Find each line in the data below that contains the word "link" and copy those lines.

EXTRACTED ENTRIES:
-*-*-

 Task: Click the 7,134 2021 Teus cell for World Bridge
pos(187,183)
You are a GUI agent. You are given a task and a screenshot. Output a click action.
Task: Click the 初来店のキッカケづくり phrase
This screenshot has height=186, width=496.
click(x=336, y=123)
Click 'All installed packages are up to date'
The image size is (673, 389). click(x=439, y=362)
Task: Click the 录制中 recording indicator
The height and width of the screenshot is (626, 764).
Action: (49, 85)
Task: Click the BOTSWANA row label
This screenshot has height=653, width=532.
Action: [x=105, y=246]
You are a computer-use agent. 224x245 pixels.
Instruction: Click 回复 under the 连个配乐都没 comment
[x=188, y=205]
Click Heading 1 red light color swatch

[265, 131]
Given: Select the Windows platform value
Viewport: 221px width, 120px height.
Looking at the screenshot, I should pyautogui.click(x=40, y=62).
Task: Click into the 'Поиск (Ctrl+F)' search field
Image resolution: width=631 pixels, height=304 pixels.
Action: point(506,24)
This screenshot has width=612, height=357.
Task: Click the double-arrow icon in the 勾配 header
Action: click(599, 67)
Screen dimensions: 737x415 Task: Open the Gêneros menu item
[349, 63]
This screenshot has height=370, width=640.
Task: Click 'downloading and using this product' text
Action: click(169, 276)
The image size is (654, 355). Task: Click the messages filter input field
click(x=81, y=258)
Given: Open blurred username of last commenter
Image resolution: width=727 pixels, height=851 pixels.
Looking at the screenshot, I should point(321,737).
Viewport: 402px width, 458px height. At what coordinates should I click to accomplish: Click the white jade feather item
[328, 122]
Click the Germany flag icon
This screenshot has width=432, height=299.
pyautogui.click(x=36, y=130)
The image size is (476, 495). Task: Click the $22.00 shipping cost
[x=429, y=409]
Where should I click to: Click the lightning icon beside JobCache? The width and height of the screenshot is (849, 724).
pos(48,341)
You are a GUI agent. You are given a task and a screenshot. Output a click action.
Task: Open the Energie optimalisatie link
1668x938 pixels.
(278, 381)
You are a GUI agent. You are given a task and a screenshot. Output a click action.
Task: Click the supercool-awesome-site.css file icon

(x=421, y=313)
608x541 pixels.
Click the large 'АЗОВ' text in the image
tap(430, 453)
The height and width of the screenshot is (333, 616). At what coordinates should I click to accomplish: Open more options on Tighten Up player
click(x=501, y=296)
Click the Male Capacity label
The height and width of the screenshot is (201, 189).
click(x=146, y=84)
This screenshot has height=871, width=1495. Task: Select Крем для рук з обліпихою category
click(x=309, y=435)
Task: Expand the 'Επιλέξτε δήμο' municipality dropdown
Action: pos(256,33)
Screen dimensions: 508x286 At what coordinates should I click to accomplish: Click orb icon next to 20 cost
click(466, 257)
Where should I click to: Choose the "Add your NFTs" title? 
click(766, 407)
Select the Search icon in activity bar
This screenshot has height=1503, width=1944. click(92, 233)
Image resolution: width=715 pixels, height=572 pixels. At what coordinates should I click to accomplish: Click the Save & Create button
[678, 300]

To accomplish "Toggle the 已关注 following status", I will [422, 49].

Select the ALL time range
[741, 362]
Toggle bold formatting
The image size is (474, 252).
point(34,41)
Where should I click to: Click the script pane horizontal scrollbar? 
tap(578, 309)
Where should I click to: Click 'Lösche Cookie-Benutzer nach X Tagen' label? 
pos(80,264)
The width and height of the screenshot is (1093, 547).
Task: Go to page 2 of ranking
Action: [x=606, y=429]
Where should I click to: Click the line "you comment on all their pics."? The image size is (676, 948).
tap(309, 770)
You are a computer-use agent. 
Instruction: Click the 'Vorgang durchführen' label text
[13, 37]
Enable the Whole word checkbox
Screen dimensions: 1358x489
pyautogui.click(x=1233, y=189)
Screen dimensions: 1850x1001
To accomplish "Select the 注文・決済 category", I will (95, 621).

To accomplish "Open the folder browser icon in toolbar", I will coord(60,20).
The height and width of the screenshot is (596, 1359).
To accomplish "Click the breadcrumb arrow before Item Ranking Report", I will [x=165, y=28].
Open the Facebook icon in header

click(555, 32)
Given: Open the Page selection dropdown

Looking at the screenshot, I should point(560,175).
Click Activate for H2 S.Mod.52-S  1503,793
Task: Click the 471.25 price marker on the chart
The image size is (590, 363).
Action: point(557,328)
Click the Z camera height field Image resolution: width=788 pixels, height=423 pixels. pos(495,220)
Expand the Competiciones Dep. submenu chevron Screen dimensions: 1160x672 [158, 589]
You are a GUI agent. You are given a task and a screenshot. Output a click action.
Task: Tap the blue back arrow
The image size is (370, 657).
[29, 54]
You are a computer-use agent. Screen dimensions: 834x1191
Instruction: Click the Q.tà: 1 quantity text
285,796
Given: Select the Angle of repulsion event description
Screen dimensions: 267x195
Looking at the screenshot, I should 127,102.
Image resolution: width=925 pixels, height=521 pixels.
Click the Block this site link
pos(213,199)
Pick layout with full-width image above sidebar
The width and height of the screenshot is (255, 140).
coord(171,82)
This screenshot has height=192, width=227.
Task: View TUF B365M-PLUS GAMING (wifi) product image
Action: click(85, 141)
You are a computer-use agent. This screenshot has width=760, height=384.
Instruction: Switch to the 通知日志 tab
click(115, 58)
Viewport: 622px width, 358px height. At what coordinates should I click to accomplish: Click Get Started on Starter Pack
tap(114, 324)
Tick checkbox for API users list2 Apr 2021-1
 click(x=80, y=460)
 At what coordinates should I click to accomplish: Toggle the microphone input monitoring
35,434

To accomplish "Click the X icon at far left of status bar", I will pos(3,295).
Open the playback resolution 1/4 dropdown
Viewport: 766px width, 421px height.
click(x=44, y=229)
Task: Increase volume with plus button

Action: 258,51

-*-*-

SOLUTION TO THE PROBLEM:
Task: Open the Energie optimalisatie link
Click the Block this site link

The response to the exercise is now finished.